Have been with him for 11 years, since teens, married 2 1/2. After a very poor week, and a very late evening out ( 4:30am without his cell to reach him, something he never forgets) he tells me it's over. Just like that, no discussion, no arguing, just lays it out on the table, tells me what is happening, and that's it.
I leave, and think it's a dream. That was almost 3 months ago. Have already talked divorce, am moving into an apartment, and fighting with him over everything.
One minute saying he wants me to be happy and move on with my life, the next minute telling me I can't come to move my stuff when I want to. He has already changed the locks on our house (which we both still own), and has totally cut me out of his life.
We have been together since we were quite young (15), and he has always been my best friend. We have done everything together, so almost every memory I have of my past involves him. I have a very hard time not talking to him, as I am used to speaking and e-mailing him all day, every day.
My question is, how do I let it go? I think that I have finally stopped thinking about him every moment, but then I cry myself to sleep. I think that there is no way in earth I could ever be with him again, but then i dream that he comes back and says this was all a mistake. how do i move on from thinking like that?
any advice is welcome, and it seems like everyone on here has something great to say, and is very supportive. looking forward to reading what people have to say.
thanks for listening; LostTeacher
Re:Need help to Stop thinking :broken:: Letting Go Recipe

Ingredients:

uh...hum....



No secret recipe, it's all a matter of time, in the mean time try to focus on something that brings you joy, (salsa did it for me) go out, have a good time, try to rearrange your life, your priorities, your life is changing, maybe your plan for life should too. :)

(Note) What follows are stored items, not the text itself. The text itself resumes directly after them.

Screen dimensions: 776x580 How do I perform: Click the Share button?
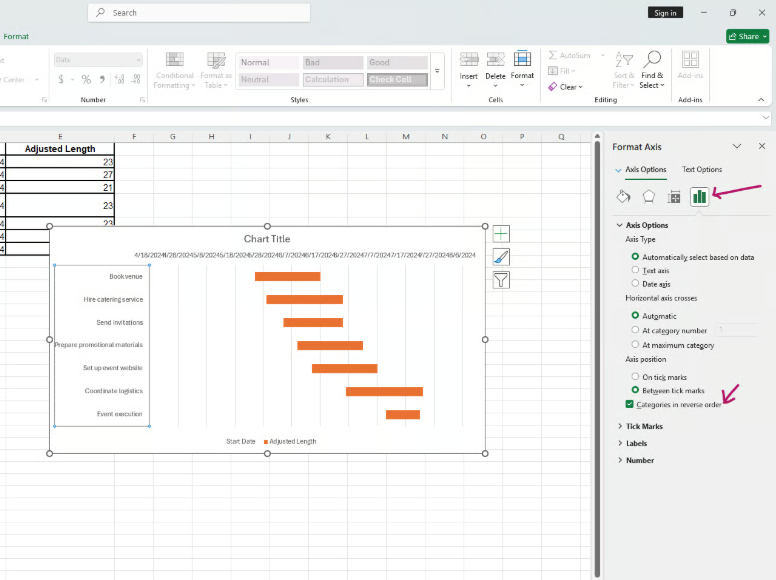[x=747, y=37]
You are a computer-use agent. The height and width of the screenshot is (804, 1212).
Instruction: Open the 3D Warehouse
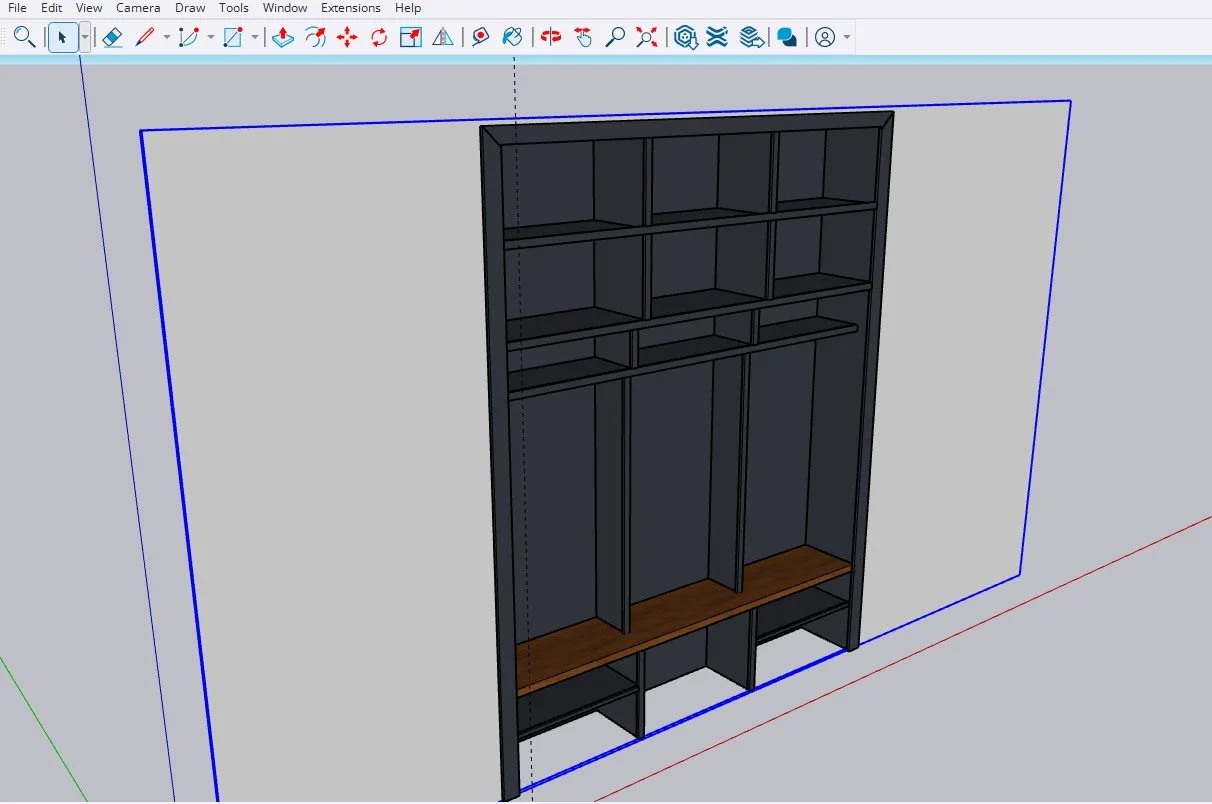click(x=685, y=38)
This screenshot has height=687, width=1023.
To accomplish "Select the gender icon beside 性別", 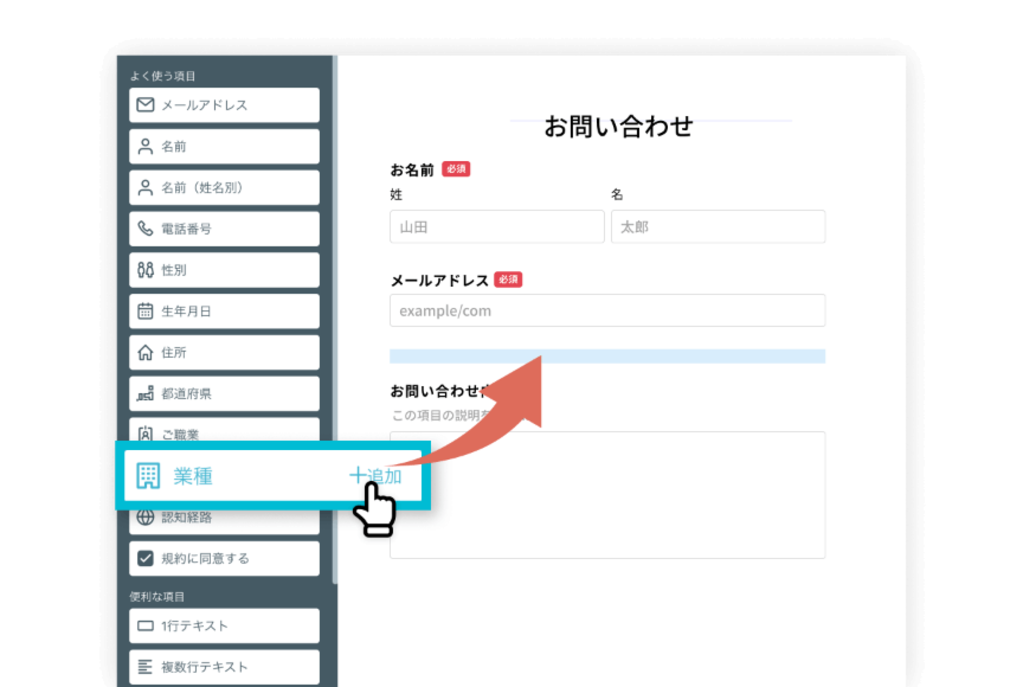I will point(145,270).

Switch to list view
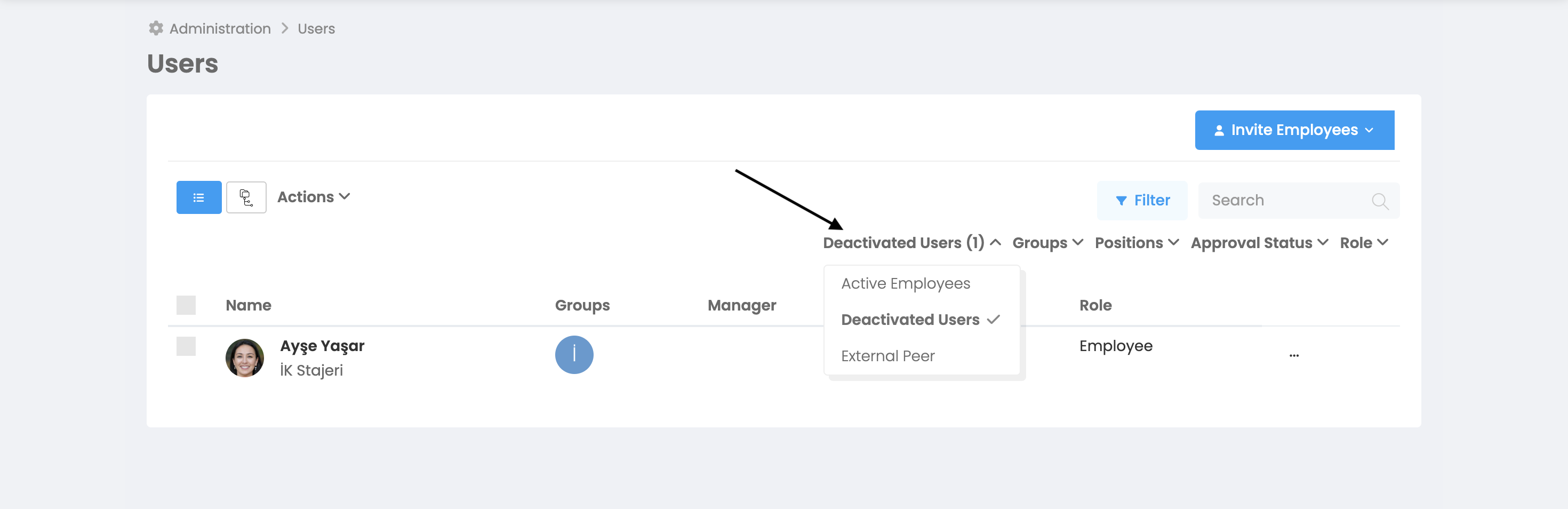(x=198, y=197)
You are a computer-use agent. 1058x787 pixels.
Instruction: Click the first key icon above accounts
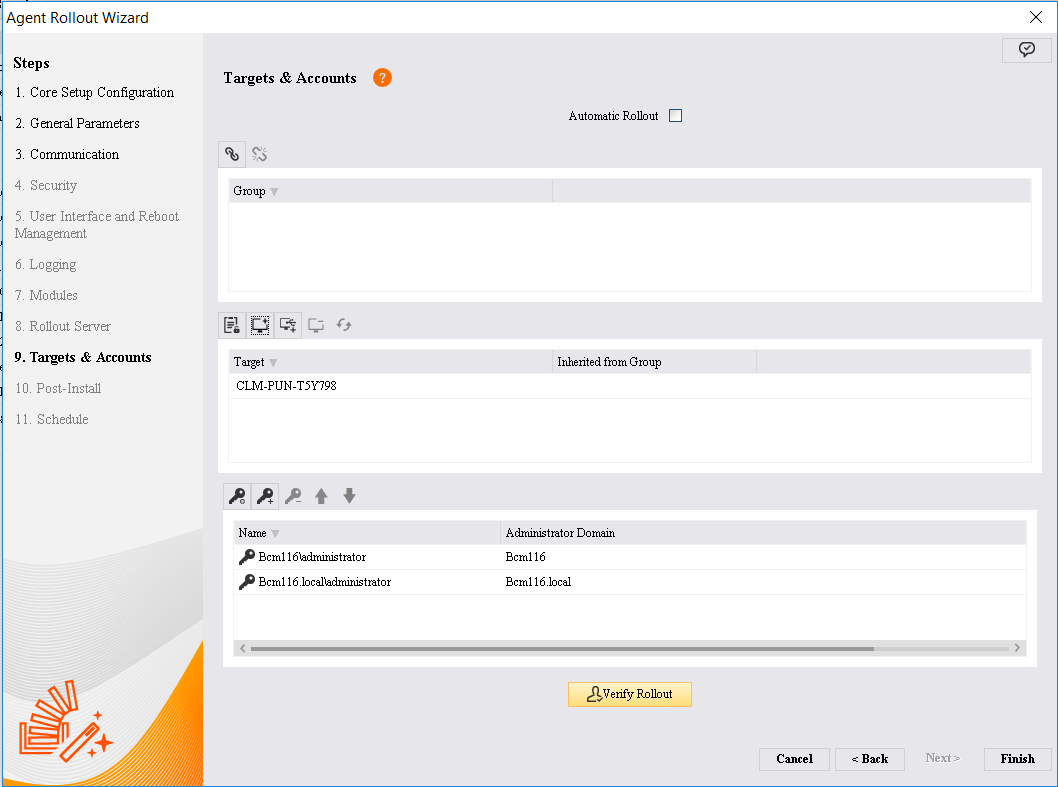[237, 496]
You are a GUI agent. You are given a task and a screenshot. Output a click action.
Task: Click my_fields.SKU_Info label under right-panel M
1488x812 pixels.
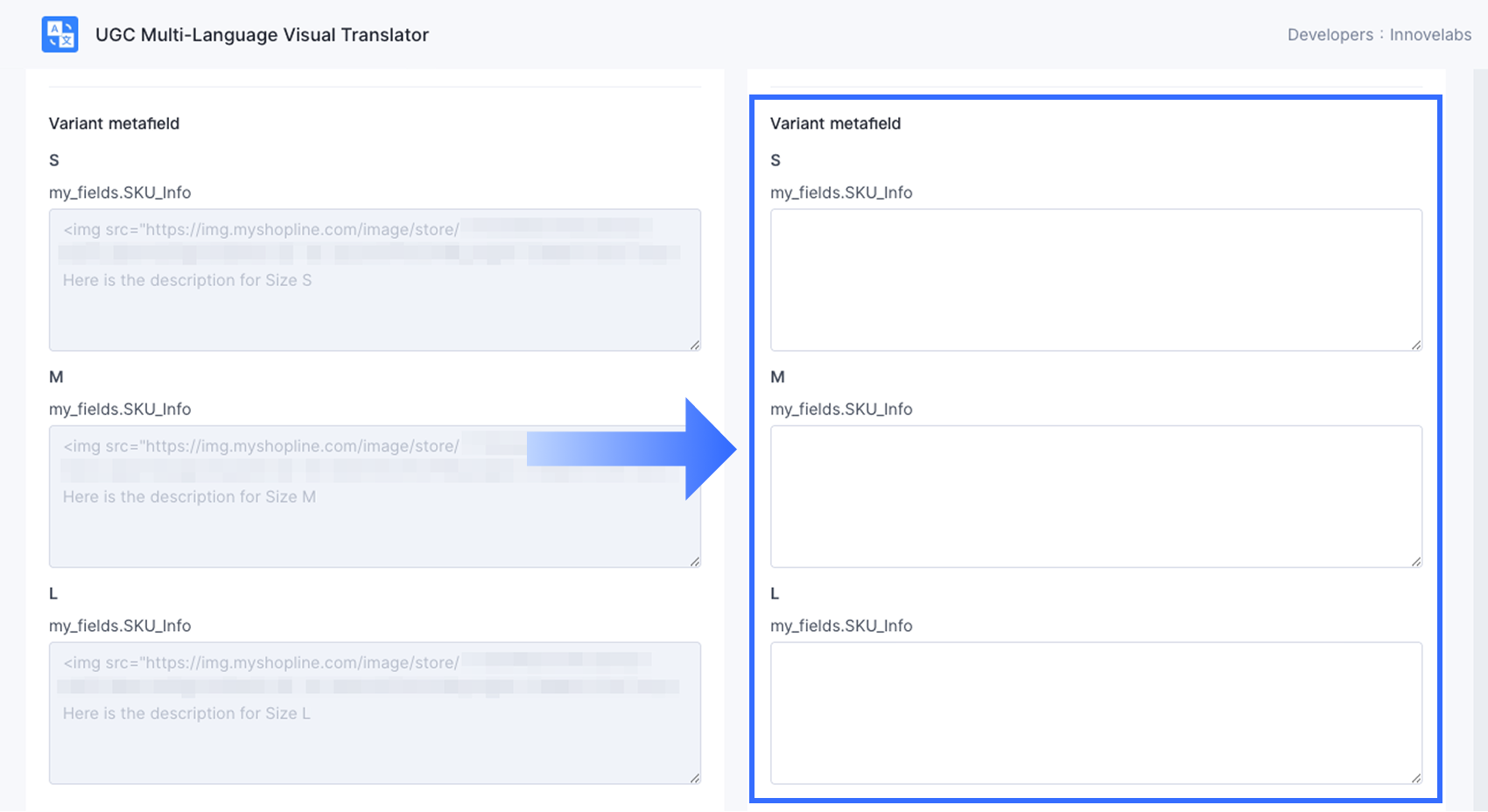(x=841, y=409)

Re:Need help to Stop thinking jjbswest: just like broken said, it's time that does it. you have to take one day at a time. you don't know what mood you will be in tomorrow but you have to deal with it. resist the urge to call. it will get easier. you will be ok. i was with mine all of my adult life too and everything done was with him. but now we have to make new memories even if we dont' want to. you have to do things for yourself. YOU HAVE NOTHING TO HOLD YOU BACK FROM DOING ANYTHING YOU WANT TO DO!. That's what I am learning right now. I joined a gym with alot of the family and am having a great time exercising and getting out doing something for myself. You need to find something to do to take your mind off of it. My family had me going to movies (and i hated it, didn't want to go but realized now that it was the best thing for me), going out to eat, now going to the gym, etc. you can do it. time does it. we don't like to hear that but it's true. I also posted and posted on here everytime i was mad, sad, whatever. ojar has helped me alot along with my new friend Daniel. ;) hi dan. anyway, just post. the time will go by before you know. i still have my moments but everyday is easier for me now.
Re:Need help to Stop thinking LostTeacher: i totally agree with the doing things for yourself part. it is one of the things i have been tryinig to do. my biggest thing is trying to find the energy to do it. i have all these great plans, but some evening and weekends i find myself just curled up on the couch wanting to veg and watch tv (doesn't help that it's -30 outside, and you don't want to leave your house!) it's trying to get excited about doing things alone, without him here with me, and that's what's been hard.